▶ **Task goal**
Leaving out the pictures, retype exactly the lines from the one holding "Toggle maximize active viewport" through the end of the material.

*** The records Section Begins ***

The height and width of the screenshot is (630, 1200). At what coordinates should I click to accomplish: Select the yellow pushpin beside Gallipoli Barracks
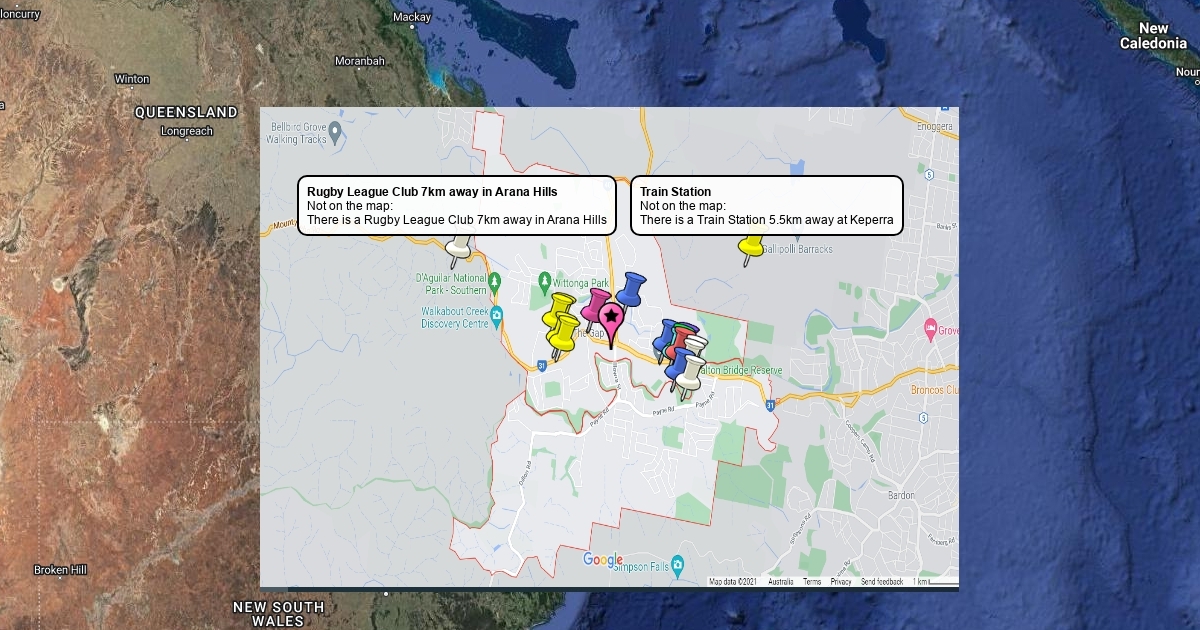751,245
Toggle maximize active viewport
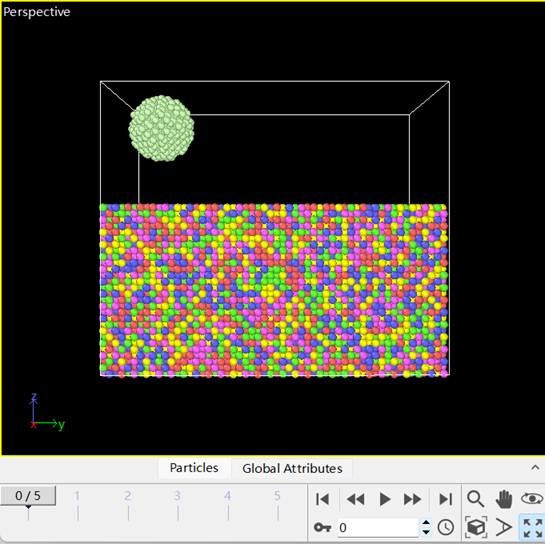 coord(532,528)
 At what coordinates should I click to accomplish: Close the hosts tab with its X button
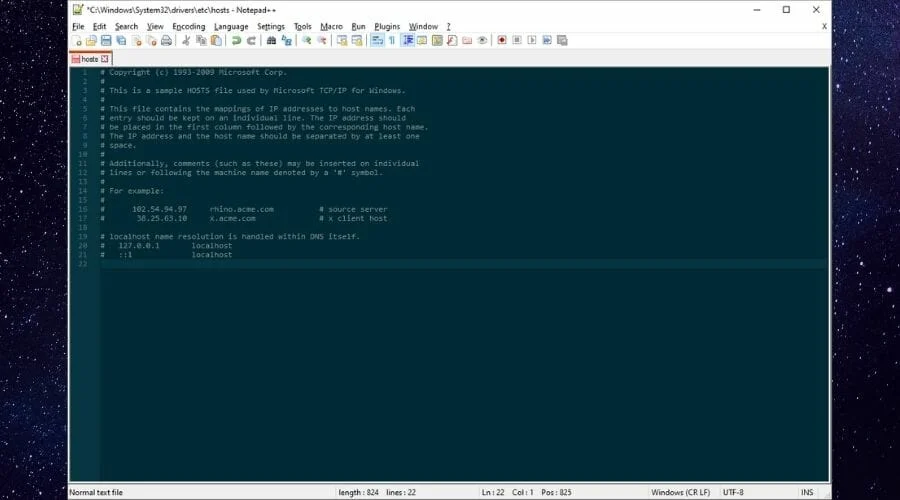click(105, 59)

*** The records Section Ends ***

▶ **Answer**
Toggle maximize active viewport
 coord(532,528)
 At what coordinates should I click to accomplish: Close the hosts tab with its X button
click(105, 59)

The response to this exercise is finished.